We’ve had conversations with Senator Tim Scott’s office. We have heard their position and how they are ignited by this moment to affect some change. We really encourage them to recognize that the change that the lawmakers can make is to end qualified immunity. That is the one change that they can make that will have lasting impact. We were able to put together a list of empirical data to illustrate what is wrong with qualified immunity, and why only two out of 30 cases that have gone to the higher levels of courts have ever resulted in any remedy for victims. That’s a very, very poor batting average. You’d hope it was at least 50 percent.

“[We’ll] get enough awareness around the issue that [qualified immunity] becomes a debate topic for November”

With this information, we hope it will help give them the tools that they need to make a decision to end qualified immunity in their next draft of their bill. And we are offering the same information to Senators Cory Booker (D-NJ) and Kamala Harris (D-CA) and Senator Michael Braun (R-IN) as well. And I know Senator Braun, a Republican senator, is very focused on ending qualified immunity. So I’m hoping that with his voice, along with Senator Harris and Senator Booker and others, we’ll be able to influence the rest of the Senate to make a decision that will truly have a lasting impact in creating accountability, which creates a deterrent against abusive misconduct.

And at the same time, the movement for black lives can continue with the local actions around changing policing systems. Removing the funding that goes to militarization and putting that into social services that will ultimately result in cultural shifts that make it such that the police are not necessary.
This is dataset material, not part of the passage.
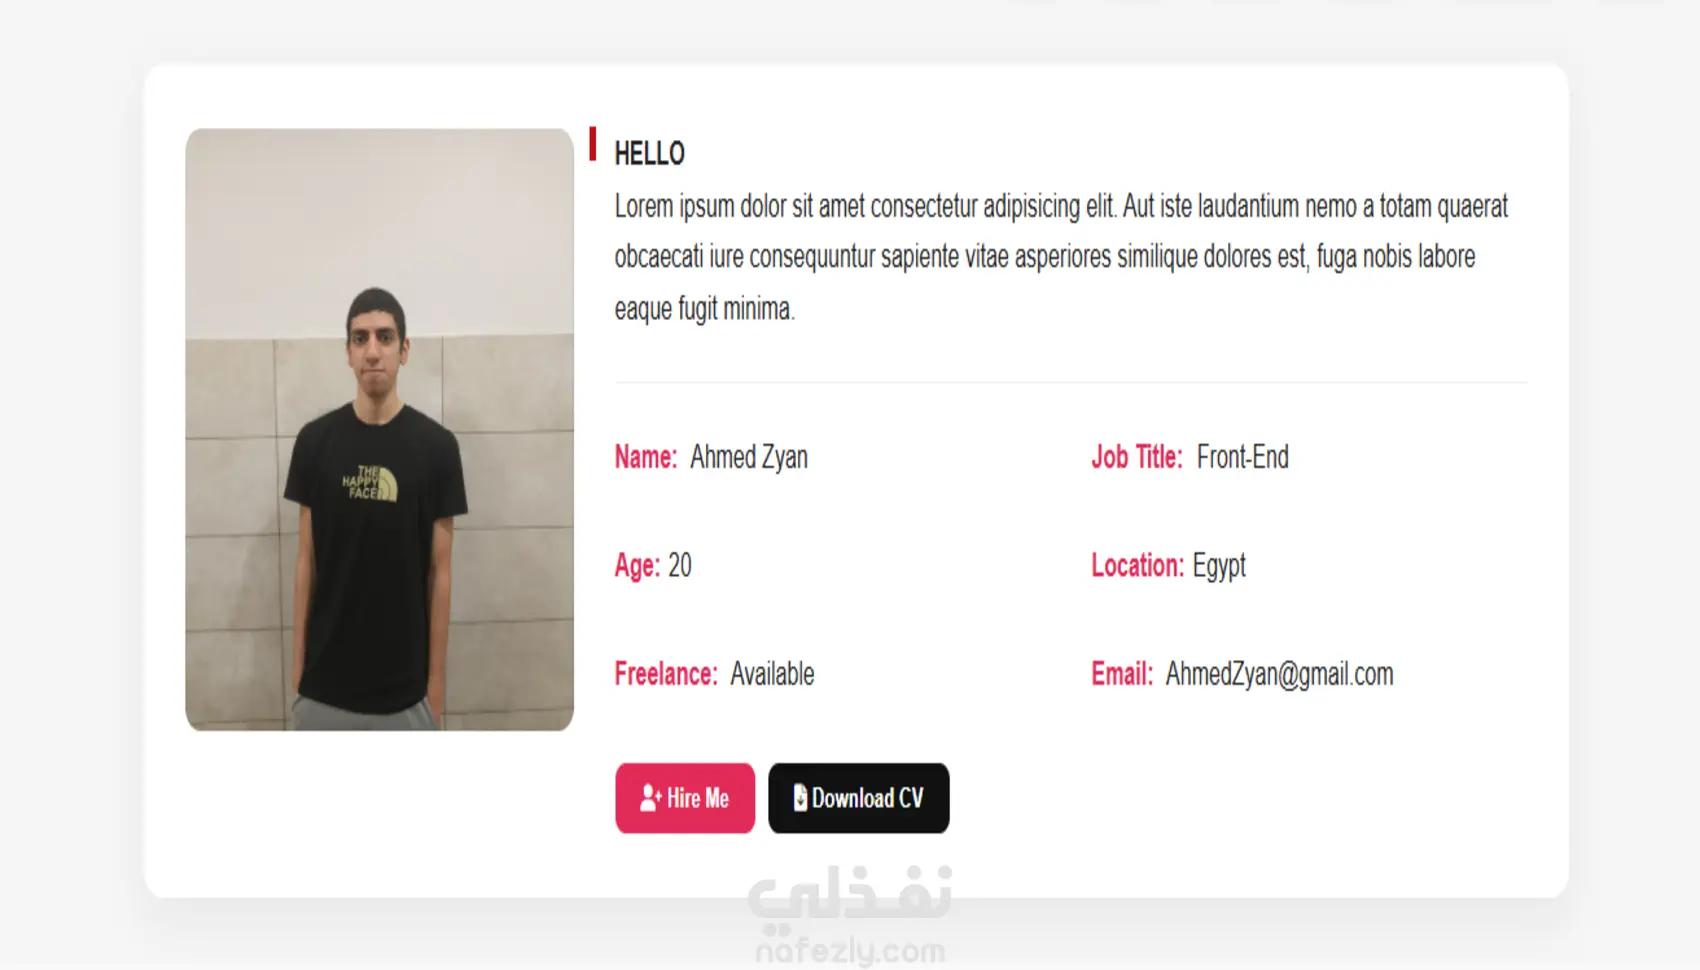Click the Hire Me button
Screen dimensions: 1700x970
coord(685,798)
And the argument that they’re even necessary right now is very strong. We hope the call to defund will be met with refunding of the people, with the money going to more education, jobs, health care and services for mentally unstable people.

The issue with politics as usual is that because we’ve been habituated to what politicians do on the Hill, we think, “OK, this is the pattern, OK, I’m going to fall into that pattern.” And I think this is a watershed moment where we don’t have to fall into that pattern. We can say very forcefully that our voices are loud and we’re being heard: This is what we want and we want it right now.
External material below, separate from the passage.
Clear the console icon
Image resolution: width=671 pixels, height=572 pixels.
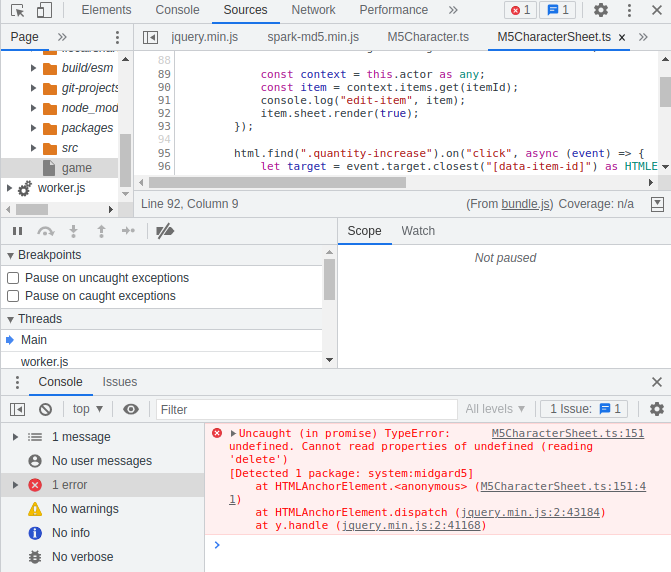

My goal is to not just sit in a holding pattern. I know that the Senate is going on a recess and that these kinds of issues may not get picked up right away, in the normal process. My goal is that we’re going to block the normal process. We’re going to get enough awareness around the issue that [qualified immunity] becomes a debate topic for November, along with health care, abortion and the economy.
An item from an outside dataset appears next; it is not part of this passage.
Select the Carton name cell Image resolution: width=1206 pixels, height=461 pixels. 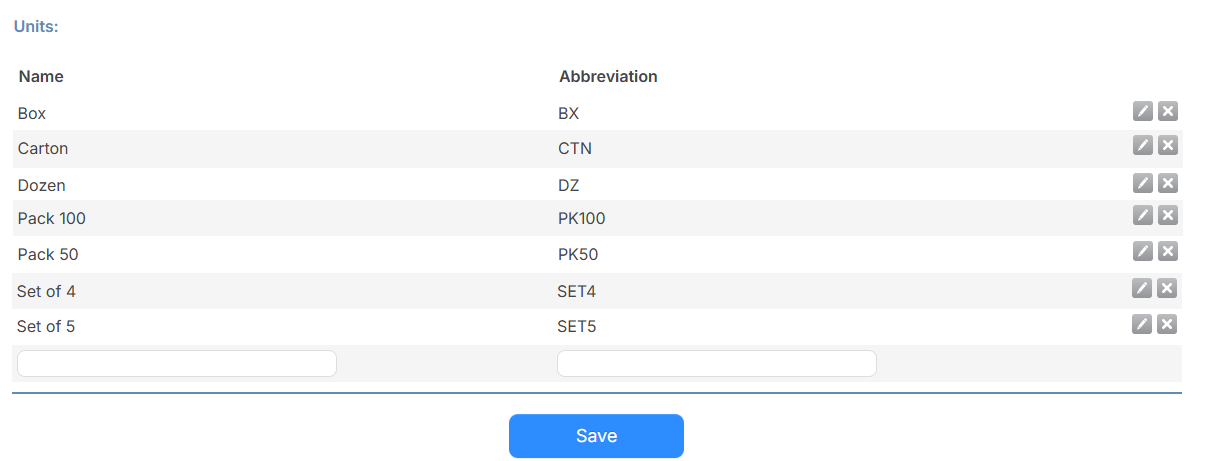43,148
It’s important that the protests continue. Having people voice their First Amendment rights in the streets is the way to speak truth to power. And there are obviously many strategies, but we need as many people who are out holding picket signs to be sure to register and vote. Ending qualified immunity is the federal measure of accountability for policing the United States. Senators and representatives all rely on votes from their constituents and the police unions are sort of an insurance of a huge amount of votes. They’ll do whatever they can to appease the police unions, because they fear their re-election is threatened if they go against the police by ending qualified immunity. We have to let them know: you should be more afraid of other voters. You should be afraid of all of those tens of thousands of people in the streets, because they’re the ones that are coming to vote you out if you’re not exacting the will of the people.